En esto estaban, cuando apareció tambaleándose la abuelita, vio la escena de su dormitorio y dijo: ¡Lobo desvergonzado, también has seducido a mi nieta! ¡No te ha bastado haber pasado la noche conmigo! La abuelita y la nieta se lanzaron sobre Lobo con el atizador y el recogedor de cenizas. Le rompieron la dura cabeza lobuna y la columna vertebral, lo arrastraron hasta la leñera y lo cubrieron con una montaña de troncos.

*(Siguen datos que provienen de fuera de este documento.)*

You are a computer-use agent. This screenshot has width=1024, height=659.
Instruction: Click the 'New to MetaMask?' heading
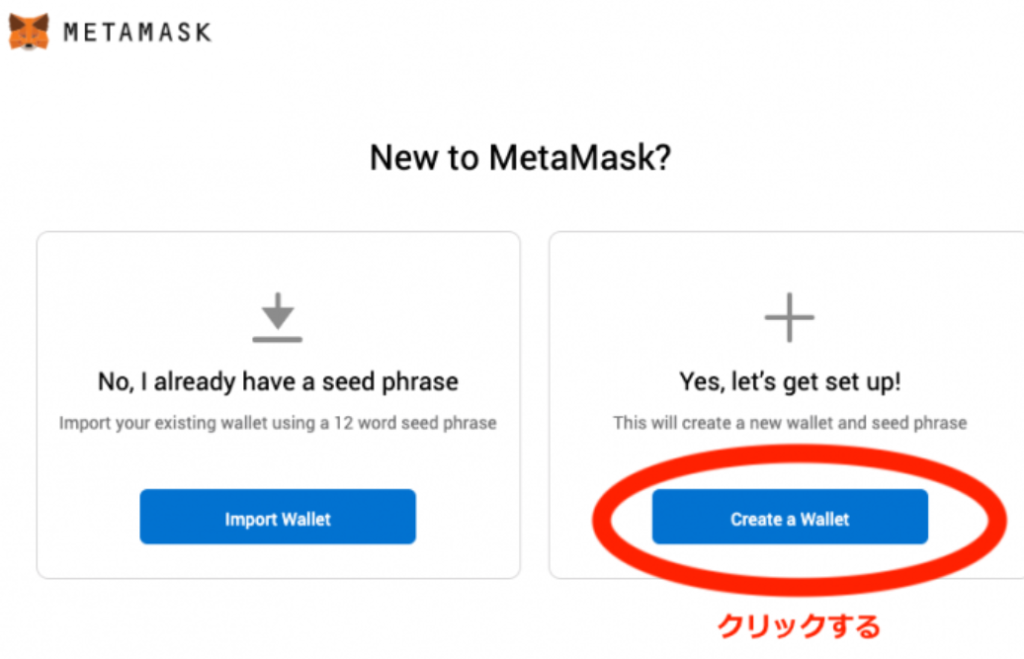pos(520,158)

Al cabo de los años, el montón de leña fue menguando de altura, sin que nadie usara esos troncos; solo entonces, quemaron los huesos y el pellejo que quedaba. La madre de Caperucita de buscó a un cazador como amante. Finalmente la abuelita murió de vieja y Caperucita nunca dejo de utilizar su roja caperuza.
jemart

Rafael Martinez Sainero dijo...

Juanito regresó a casa muy contento y le contó a su madre que un señor le había cambiado la vaca por un puñado de habichuelas mágicas. Sintió entonces un fuerte golpe en la cabeza y cuando despertó, se encontró atado fuertemente a una silla. Su madre, despeinada y con los ojos desorbitados, estaba sentada frente a él, con un plato en la mano.
- Hijo mío - le dijo - He cocinado este rico plato de habichuelas "mágicas" para comérmelo delante de tí. Me ha costado caro... ¡Una vaca, ni más menos! Por cada judía que me coma, te daré una bofetada. Así aprenderás a no ser tan crédulo y estúpido.
Juanito amaneció con la cara desfigurada a golpes. Frente a él, su madre estaba tendida en el suelo, sobre un charco de sangre e intestinos. De su desgarrado vientre, surgía un grueso tronco de árbol lleno de ramas que se perdía por encima del agujereado tejado.